There have been lots of warm, sunny days in September and October for outdoor painting except on Thursdays when our group is scheduled to paint. On these particular days of the week, the weather could be very windy or rainy or both as one when a Nor'easter blew in.
At last, a few beautiful autumn days opened up for us painters.
Below is a painting of scrub pines growing in the grass covered undulating dunes of Salisbury Beach State Reservation. The multiple grouping of individuals although stunted in growth had pendulous-like arms reaching about in the sunny spaces. These boughs were tatted with hundreds of pine cones. I did not paint the cones (how tedious would that be) only admired the decorative nature of the growths and the potential of another generation within the familial setting.
After the Nor'easter blew through for a few days, a bunch of us headed to Newburyport's Maudsley State Park to paint what was left of the area's autumn color. After wandering about, I located a group of young fir trees back lit on a white-washed outbuilding. Evergreen was the color I selected to paint on this fall day.
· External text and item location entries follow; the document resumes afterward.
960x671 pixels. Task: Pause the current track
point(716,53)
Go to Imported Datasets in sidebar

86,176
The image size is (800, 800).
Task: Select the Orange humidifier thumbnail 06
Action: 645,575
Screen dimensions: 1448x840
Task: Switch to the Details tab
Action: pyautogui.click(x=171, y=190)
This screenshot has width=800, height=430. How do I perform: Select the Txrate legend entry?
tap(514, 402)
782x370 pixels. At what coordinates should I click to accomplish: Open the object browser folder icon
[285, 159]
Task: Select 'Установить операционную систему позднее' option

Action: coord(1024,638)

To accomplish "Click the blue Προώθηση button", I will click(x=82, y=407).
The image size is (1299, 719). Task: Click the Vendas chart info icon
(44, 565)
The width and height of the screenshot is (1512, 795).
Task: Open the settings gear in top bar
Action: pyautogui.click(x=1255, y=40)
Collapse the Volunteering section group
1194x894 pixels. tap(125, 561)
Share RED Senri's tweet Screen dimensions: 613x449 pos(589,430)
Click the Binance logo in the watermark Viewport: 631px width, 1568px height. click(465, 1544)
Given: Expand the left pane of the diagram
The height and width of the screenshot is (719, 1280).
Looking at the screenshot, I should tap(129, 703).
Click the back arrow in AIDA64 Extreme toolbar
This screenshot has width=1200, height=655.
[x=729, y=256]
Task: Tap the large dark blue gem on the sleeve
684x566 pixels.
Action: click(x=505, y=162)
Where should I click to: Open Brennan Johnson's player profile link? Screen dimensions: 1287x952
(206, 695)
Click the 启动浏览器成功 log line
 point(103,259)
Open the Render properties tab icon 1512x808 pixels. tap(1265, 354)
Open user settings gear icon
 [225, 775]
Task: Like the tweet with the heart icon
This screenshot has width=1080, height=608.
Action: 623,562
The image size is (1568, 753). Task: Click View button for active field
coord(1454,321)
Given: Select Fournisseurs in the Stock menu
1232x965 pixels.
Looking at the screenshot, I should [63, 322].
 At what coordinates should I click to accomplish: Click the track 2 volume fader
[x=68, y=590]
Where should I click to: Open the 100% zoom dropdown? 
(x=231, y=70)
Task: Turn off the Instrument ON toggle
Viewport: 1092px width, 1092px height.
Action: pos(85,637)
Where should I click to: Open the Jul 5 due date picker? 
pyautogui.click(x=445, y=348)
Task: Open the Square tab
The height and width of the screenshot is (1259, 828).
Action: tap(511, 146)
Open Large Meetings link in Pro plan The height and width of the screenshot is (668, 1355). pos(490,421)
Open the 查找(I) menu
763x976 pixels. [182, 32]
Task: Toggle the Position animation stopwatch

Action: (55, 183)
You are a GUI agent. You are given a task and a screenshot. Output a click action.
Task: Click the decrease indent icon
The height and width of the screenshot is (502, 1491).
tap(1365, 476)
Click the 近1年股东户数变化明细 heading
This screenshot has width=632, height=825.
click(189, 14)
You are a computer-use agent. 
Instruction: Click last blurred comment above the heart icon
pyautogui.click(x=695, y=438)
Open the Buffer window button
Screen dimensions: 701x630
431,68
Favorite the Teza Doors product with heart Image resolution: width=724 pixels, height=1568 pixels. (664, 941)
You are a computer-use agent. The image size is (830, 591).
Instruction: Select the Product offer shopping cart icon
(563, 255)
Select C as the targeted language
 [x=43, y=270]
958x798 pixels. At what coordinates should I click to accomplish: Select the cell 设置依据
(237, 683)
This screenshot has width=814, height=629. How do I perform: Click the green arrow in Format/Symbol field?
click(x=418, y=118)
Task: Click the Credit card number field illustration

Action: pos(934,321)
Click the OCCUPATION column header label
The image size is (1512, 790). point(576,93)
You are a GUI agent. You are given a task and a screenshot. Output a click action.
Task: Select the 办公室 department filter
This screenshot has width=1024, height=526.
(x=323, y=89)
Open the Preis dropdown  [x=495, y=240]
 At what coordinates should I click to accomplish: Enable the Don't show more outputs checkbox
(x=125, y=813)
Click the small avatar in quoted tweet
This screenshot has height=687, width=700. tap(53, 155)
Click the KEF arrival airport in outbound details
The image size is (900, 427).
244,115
A few minutes after starting to paint, a park ranger came along to divert my attention to the mature stand of Douglas firs to my left. Yes I said, I did notice the broken boughs littering the ground around me and one of the 100 plus foot elders leaning onto the others with its roots uplifted from the ground. Dangerous area, perhaps but I really like the Christmas tree lot for my painting subject matter, I said. The park ranger explained the small specimens were not for future holiday culling but to replace the old growth stand which have been toppling over one by one every year.